Les civils sont les premières victimes à Alep © AFP/Getty Images

Conflits armés et protection des civils

Alep : de nouvelles preuves de crimes de guerre

Nos nouvelles images satellite ainsi que de nouveaux témoignages attestent que les forces gouvernementales syriennes, avec le soutien de la Russie, ont attaqué des habitations, des installations médicales, des écoles, des marchés et des mosquées. Une stratégie militaire délibérée pour vider la ville.

La trêve, terriblement insuffisante, annoncée par la Russie dans sa campagne de bombardements, ne permet pas le libre acheminement d’une aide humanitaire à toutes les populations de la ville. Les États membres de l’ONU doivent tirer parti de la réunion de jeudi 20 octobre pour réclamer la levée du siège, la fin des attaques illicites, et recommander des mesures concrètes pour que les responsables de crimes de guerre soient traduits en justice.

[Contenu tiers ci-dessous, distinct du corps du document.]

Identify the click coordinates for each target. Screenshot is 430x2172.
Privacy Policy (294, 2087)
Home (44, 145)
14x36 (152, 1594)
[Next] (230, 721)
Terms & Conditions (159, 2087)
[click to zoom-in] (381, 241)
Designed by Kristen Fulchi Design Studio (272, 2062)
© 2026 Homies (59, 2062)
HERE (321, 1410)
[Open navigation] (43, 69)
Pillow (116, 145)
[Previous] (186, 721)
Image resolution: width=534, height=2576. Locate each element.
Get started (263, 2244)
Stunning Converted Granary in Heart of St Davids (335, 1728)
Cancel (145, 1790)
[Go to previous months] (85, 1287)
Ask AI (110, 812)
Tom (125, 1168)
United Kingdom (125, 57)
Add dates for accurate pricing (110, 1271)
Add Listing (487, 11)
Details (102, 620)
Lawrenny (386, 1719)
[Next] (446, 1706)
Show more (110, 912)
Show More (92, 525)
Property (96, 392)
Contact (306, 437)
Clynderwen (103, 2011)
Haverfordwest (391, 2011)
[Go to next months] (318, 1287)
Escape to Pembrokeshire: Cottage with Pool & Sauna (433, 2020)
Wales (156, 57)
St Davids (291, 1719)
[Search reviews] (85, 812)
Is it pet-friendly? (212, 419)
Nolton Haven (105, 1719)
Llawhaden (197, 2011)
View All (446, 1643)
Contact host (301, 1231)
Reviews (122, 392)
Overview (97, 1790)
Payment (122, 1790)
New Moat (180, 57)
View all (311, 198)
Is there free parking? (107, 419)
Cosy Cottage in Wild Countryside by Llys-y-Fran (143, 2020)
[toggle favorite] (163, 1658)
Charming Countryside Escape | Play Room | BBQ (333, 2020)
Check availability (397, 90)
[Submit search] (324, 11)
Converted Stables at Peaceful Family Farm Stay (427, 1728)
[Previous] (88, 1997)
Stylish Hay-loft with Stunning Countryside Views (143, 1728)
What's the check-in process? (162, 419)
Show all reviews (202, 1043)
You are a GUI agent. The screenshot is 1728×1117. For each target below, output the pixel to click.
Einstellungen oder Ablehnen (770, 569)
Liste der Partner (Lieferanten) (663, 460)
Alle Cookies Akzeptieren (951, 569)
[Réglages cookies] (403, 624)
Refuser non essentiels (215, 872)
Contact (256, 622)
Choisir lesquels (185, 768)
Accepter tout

Nous avons recueilli des informations sur une série d’attaques menées au cours des trois semaines écoulées, qui semblent avoir eu pour but de décimer la population d’Alep. Des chercheurs de l’organisation ont parlé à des résidents, des professionnels de la santé et des militants qui sont bloqués dans la ville, et qui ont décrit une forte détérioration de la situation humanitaire, sur fond de frappes aériennes quotidiennes visant des logements civils et des infrastructures, comme des centres médicaux, un marché, une école, les compagnies d’électricité et d’eau. Les zones touchées étaient toutes situées à l’écart de cibles militaires telles que les lignes de front, les postes de contrôle ou des véhicules militaires.

Lire aussi : les horreurs des groupes armés

600 attaques aériennes en 3 semaines

Les bombardements visant l’est d’Alep se sont multipliés depuis l’échec du dernier cessez-le-feu le 19 septembre. Au moins 600 attaques aériennes ont eu lieu en l’espace de trois semaines avant le 10 octobre, selon l’Institut syrien pour la justice et l’obligation de rendre des comptes, un groupe local effectuant un suivi de la situation. La direction de la santé à Alep estime qu’environ 400 civils ont été tués lors de ces attaques.

Les images satellite analysées par Amnesty International révèlent qu’en à peine une semaine, 90 sites ont été endommagés ou détruits dans une zone d’une superficie équivalente à celle de Manhattan, à New York. En tout, plus de 110 sites ont subi des dégâts entre le 18 septembre et le 1er octobre 2016.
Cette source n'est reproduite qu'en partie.